Lothar Matthäus

Legendary Germany Footballer
  • Date of Birth
  • March 21, 1961
  • Place of Birth
  • Erlangen, West Germany
  • Height
  • 1.74 m (5 ft 8 1⁄2 in)
  • Playing Position
  • Midfielder Sweeper

Lothar Herbert Matthäus (German pronunciation: [ˈloːtaːɐ̯ maˈtɛːʊs]; born 21 March 1961 in Erlangen, West Germany)[1] is a German football manager and former player. After captaining West Germany to victory in the 1990 FIFA World Cup, he was named European Footballer of the Year. In 1991, he was named the first ever FIFA World Player of the Year, and remains the only German to have received the award.

He played in five FIFA World Cups (1982, 1986, 1990, 1994, 1998) more than any other outfield player, and holds the record for the most World Cup matches played by a single player (25 games). He also won UEFA Euro 1980, and played in the 1984, 1988, and 2000 UEFA European Football Championships. In 1999, aged 38, he was again voted German Footballer of the Year, having previously won the award in 1990.

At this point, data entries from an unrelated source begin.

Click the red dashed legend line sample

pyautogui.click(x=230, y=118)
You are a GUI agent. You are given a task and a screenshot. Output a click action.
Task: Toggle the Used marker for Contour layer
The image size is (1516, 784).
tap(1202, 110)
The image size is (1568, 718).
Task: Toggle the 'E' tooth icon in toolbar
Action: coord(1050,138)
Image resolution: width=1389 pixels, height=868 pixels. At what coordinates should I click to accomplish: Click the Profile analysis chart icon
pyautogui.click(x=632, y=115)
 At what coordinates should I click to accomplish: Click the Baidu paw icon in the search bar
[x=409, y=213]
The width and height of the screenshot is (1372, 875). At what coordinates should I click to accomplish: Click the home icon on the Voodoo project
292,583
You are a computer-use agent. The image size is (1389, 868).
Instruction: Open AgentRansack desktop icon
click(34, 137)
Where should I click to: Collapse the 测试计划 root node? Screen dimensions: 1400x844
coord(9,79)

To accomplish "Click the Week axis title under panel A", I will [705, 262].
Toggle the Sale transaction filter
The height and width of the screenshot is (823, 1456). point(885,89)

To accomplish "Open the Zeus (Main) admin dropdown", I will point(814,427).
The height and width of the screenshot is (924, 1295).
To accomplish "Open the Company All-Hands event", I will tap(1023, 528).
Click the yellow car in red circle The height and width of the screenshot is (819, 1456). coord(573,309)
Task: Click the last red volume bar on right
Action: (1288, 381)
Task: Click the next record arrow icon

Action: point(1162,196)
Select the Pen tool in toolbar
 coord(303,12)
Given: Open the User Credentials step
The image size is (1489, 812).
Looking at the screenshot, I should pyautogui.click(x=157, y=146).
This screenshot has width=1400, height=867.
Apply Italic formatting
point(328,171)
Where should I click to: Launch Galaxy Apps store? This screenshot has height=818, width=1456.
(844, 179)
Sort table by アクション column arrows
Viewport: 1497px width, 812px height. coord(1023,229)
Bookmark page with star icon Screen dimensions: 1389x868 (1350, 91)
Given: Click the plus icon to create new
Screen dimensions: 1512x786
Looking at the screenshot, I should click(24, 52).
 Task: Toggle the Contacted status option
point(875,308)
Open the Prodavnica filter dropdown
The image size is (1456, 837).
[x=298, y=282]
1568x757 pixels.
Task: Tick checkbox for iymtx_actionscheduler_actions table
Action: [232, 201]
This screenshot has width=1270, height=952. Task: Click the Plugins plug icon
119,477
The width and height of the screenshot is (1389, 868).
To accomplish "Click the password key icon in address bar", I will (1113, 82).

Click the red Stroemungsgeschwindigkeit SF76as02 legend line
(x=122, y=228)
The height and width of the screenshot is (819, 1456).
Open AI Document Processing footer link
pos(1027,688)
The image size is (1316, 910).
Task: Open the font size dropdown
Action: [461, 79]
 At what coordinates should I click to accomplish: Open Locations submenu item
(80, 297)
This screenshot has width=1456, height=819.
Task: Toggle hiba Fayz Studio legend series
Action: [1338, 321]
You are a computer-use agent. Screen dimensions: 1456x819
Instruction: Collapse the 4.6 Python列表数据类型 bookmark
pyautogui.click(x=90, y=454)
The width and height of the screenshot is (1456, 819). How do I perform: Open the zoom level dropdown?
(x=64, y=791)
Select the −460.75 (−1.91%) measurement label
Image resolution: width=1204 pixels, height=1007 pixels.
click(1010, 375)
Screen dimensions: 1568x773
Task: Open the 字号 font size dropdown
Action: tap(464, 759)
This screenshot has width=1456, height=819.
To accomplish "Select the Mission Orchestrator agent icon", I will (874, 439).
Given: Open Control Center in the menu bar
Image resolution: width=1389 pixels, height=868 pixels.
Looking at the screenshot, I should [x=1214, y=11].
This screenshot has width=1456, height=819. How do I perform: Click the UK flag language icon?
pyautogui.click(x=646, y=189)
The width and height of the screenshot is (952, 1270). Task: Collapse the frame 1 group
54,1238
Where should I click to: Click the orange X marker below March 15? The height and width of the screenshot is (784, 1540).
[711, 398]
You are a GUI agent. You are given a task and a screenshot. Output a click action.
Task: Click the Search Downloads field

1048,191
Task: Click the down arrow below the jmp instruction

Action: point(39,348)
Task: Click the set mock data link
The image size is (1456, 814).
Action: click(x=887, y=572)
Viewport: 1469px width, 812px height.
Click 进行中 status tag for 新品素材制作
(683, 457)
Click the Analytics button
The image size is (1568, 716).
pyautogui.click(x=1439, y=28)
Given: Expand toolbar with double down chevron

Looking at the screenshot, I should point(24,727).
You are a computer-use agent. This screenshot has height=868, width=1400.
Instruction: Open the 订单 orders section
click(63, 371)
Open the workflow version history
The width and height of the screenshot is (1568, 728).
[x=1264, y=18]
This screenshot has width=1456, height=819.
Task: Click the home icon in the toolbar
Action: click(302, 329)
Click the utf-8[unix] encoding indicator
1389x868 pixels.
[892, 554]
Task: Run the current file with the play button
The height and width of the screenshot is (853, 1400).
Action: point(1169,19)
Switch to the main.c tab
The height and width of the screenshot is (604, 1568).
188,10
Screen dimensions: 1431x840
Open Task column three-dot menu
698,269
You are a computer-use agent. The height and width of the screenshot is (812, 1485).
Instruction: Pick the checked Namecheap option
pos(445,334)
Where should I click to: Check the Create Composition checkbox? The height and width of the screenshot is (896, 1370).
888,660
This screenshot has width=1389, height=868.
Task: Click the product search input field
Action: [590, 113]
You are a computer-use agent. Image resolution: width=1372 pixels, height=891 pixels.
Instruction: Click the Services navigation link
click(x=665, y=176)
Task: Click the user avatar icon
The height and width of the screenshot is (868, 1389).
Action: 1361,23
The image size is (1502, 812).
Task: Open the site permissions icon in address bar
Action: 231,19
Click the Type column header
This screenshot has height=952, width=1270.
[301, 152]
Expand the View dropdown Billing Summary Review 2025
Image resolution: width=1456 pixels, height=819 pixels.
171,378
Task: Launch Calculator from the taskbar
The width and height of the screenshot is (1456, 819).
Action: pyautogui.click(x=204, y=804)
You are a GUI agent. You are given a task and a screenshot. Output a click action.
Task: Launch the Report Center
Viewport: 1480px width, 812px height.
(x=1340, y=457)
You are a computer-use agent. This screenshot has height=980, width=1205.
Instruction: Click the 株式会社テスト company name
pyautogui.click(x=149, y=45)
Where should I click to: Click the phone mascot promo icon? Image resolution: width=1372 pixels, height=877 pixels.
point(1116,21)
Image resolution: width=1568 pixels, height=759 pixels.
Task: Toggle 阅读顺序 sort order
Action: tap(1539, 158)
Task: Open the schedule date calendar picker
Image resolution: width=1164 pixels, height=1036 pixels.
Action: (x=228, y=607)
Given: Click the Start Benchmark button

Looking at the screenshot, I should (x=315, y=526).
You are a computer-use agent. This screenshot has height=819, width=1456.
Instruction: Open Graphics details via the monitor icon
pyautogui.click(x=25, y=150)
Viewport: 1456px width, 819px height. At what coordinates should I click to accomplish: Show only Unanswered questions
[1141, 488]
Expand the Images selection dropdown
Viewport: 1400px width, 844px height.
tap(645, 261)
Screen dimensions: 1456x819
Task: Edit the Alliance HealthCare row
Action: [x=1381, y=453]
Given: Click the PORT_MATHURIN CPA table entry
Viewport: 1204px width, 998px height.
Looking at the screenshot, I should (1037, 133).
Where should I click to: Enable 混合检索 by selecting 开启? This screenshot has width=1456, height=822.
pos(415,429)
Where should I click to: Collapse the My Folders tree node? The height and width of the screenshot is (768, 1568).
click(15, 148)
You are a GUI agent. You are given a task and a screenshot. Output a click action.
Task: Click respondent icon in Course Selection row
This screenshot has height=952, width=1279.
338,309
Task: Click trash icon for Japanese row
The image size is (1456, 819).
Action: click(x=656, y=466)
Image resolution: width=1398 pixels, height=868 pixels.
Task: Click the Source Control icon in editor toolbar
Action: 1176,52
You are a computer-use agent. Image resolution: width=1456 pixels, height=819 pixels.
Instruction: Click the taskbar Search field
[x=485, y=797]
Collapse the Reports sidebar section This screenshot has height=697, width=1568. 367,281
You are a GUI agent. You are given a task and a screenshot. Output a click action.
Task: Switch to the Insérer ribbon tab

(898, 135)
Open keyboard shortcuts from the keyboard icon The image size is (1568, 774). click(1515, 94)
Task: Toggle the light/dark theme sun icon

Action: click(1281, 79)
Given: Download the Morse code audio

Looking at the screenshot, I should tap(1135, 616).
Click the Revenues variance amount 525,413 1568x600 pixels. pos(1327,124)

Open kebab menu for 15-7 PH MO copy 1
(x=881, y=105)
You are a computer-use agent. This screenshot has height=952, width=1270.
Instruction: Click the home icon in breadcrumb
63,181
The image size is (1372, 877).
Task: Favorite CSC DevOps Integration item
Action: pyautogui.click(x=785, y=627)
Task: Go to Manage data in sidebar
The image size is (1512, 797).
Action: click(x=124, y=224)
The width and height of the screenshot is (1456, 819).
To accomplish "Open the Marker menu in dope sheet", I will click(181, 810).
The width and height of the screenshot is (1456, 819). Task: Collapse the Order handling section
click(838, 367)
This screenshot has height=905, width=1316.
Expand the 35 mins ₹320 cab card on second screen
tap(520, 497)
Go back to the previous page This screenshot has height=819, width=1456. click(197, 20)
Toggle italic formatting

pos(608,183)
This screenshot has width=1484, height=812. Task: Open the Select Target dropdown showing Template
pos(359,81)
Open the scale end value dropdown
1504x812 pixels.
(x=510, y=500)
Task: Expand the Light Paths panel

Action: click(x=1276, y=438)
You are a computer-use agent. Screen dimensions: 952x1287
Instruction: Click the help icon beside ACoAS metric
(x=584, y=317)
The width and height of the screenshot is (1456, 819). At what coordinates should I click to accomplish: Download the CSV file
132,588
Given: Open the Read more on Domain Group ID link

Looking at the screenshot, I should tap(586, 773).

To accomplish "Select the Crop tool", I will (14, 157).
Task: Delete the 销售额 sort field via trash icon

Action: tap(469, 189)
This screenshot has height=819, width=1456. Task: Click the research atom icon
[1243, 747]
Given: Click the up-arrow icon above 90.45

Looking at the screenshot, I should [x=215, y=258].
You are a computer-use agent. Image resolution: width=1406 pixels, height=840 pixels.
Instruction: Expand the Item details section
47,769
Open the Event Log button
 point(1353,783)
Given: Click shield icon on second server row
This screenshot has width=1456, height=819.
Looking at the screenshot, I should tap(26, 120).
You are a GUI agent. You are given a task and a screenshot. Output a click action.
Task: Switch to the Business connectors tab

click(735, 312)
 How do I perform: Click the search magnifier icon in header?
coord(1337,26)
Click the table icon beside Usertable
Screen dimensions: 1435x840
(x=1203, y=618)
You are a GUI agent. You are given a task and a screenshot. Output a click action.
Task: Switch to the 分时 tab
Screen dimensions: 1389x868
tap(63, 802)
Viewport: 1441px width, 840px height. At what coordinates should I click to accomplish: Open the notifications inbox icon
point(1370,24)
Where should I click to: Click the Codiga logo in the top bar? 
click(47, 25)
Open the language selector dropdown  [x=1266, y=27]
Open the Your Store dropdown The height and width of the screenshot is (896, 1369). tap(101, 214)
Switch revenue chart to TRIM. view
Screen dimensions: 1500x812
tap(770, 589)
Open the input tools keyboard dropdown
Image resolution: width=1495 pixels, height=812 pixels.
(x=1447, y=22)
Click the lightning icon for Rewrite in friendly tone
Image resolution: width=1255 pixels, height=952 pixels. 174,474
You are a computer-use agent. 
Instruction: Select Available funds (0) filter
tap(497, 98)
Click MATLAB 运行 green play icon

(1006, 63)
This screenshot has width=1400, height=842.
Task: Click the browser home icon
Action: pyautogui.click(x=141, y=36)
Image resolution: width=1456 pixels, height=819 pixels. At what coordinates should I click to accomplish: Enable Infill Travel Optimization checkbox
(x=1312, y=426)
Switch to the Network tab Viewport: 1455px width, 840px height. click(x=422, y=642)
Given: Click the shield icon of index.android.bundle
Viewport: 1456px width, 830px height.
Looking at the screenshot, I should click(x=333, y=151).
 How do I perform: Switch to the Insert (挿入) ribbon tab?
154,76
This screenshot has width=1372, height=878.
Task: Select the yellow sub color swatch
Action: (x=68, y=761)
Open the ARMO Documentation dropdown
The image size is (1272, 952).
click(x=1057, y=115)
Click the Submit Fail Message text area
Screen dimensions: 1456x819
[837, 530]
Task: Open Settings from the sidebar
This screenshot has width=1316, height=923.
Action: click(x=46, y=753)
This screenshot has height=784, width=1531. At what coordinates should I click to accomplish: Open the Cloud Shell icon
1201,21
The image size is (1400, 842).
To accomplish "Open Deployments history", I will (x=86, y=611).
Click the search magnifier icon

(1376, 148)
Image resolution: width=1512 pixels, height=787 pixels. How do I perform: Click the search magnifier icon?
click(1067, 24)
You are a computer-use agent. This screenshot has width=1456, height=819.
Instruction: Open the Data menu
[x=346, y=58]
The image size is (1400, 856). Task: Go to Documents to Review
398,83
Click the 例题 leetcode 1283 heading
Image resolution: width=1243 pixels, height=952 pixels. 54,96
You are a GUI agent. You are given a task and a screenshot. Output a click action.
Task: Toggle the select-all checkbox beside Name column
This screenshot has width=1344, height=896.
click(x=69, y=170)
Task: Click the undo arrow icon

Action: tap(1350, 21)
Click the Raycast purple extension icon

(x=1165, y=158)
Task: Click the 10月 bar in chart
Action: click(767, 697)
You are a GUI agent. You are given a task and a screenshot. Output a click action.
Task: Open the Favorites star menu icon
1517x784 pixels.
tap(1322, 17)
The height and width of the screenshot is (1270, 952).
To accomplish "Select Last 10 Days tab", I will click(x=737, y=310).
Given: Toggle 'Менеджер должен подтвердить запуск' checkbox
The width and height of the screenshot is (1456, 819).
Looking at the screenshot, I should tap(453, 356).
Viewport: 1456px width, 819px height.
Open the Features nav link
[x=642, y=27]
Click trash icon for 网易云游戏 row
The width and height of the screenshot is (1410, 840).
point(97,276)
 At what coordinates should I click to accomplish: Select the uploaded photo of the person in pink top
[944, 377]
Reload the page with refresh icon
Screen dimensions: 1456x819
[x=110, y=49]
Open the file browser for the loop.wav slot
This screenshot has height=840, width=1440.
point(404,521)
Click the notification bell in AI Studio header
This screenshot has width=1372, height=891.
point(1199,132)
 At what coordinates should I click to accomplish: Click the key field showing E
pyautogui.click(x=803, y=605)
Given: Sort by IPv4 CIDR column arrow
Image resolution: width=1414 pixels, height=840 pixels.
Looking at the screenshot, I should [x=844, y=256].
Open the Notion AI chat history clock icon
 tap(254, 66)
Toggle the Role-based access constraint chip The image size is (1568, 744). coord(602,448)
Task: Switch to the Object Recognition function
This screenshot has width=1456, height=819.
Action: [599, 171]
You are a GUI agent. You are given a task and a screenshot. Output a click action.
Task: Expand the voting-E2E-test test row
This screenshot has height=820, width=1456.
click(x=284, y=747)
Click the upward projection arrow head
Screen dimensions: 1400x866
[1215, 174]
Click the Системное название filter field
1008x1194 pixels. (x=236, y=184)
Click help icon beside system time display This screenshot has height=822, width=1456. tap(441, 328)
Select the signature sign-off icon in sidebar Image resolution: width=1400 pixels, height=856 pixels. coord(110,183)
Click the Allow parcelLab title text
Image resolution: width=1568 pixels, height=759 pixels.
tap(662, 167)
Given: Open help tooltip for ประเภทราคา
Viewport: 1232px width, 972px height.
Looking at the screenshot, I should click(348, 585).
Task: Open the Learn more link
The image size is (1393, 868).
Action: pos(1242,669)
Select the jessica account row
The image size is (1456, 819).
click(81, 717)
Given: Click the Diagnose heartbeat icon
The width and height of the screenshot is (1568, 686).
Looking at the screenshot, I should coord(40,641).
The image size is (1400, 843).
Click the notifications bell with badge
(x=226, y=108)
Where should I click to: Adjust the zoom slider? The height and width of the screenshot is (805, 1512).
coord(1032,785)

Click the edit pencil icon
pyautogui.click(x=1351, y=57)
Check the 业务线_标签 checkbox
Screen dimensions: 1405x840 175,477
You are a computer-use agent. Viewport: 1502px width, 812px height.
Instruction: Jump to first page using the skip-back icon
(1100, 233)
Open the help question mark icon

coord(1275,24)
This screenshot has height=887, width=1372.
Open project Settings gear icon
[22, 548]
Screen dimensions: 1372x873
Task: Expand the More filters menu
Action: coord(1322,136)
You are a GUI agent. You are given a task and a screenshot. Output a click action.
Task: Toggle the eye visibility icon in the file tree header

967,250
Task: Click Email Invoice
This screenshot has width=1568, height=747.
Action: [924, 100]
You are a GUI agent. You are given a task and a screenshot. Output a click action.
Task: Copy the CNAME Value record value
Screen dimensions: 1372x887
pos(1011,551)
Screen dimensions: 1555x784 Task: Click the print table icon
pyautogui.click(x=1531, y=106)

Matthäus is the most capped German player of all time, retiring with a total of 150 appearances (83 for West Germany) in 20 years, and 23 goals. Matthäus is a member of the FIFA 100 list of the greatest living football players chosen by Pelé.[2] Diego Maradona said of Matthäus, “he is the best rival I’ve ever had. I guess that’s enough to define him”, in his book Yo soy el Diego (I am the Diego).[3]

A versatile and complete player, Matthäus was renowned for his perceptive passing, positional sense, well-timed tackling, as well as powerful shooting. During his career, he usually played as a box-to-box midfielder, although late in his career he played as a sweeper.